The following scenario shows how you can configure your data warehouse to automatically ingest an ongoing stream of data files.

The problem: In some data warehouses, files arrive in an ongoing stream throughout the day and need to be processed as they arrive. This means that each time a new file arrives, another INGEST command needs to be run specifying the new file to process.

The solution: You can write a script that automatically checks for new files, generates a new INGEST command, and runs that command. The ingest_files.sh is a sample of such a script.
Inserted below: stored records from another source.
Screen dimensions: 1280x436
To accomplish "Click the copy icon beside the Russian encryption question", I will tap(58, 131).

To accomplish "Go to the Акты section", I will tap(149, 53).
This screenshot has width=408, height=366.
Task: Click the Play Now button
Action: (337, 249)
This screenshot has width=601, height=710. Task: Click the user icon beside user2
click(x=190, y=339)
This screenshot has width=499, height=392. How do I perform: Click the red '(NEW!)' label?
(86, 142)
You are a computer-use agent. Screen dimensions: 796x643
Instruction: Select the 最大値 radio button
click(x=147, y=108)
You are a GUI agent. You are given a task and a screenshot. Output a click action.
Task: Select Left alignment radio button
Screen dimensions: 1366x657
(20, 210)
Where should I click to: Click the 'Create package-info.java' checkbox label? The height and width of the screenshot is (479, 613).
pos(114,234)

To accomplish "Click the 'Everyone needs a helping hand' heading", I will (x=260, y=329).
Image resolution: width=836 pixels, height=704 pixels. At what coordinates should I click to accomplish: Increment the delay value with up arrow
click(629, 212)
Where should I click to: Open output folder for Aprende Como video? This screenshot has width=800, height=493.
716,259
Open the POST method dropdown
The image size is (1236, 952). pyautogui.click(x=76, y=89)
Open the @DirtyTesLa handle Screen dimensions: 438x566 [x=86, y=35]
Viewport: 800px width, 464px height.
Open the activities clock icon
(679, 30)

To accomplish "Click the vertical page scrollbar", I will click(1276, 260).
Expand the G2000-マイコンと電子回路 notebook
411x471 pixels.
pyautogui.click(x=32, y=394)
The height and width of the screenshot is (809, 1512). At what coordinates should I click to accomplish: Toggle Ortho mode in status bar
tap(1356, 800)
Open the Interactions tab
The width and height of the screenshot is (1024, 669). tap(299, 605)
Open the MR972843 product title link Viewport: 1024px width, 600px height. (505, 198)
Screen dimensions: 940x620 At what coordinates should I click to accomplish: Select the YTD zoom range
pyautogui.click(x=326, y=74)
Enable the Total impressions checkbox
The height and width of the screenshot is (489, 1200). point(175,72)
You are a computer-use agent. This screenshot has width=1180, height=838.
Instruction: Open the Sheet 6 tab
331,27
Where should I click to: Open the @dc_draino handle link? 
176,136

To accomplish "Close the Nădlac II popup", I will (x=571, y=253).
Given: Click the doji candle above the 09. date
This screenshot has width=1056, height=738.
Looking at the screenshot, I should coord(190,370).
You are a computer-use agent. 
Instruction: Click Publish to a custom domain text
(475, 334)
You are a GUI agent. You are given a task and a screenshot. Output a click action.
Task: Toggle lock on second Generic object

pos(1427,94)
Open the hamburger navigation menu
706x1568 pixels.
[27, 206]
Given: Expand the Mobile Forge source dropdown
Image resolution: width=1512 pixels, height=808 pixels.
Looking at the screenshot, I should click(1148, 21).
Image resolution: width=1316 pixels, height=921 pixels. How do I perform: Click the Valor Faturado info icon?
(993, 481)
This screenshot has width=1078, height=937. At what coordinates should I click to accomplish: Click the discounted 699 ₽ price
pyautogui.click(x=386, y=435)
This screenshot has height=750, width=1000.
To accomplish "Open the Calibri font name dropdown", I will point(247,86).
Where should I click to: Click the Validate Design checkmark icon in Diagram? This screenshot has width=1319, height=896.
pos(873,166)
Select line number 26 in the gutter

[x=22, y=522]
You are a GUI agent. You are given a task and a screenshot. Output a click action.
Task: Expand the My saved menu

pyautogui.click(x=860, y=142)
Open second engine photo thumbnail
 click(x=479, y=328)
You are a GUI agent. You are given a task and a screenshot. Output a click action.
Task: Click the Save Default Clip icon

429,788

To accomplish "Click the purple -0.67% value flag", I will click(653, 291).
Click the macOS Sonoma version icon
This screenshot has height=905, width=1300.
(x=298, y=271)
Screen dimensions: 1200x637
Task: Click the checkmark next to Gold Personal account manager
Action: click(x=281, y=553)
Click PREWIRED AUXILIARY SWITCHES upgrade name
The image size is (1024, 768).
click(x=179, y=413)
You also need to create a crontab entry in order to specify how frequently the shell script is supposed to run.

Before the user implements this mechanism (that is, the script and the chrontab entry) for processing the stream of files, the user needs to have met the following prerequisites and dependencies:
  1. The user creates a new script, using ingest_files.sh as a template by doing the following:
    1. Replace the following sample input values to reflect the user's values:
      • INPUT_FILES_DIRECTORY
      • DATABASE_NAME
      • SCHEMA_NAME
      • TABLE_NAME
      • SCRIPT_PATH
    2. Replace the sample INGEST command
    3. Save the script as populate_table1_script
  2. The user adds an entry to the crontab file to specify how frequently the script is to run. Because the user wants the script to run once a minute, 24 hours a day, every day of the year, the user adds the following line:
    1 * * * * $HOME/bin/populate_table1_script
  3. The user tests the script by creating new input files and adding them to the source directory.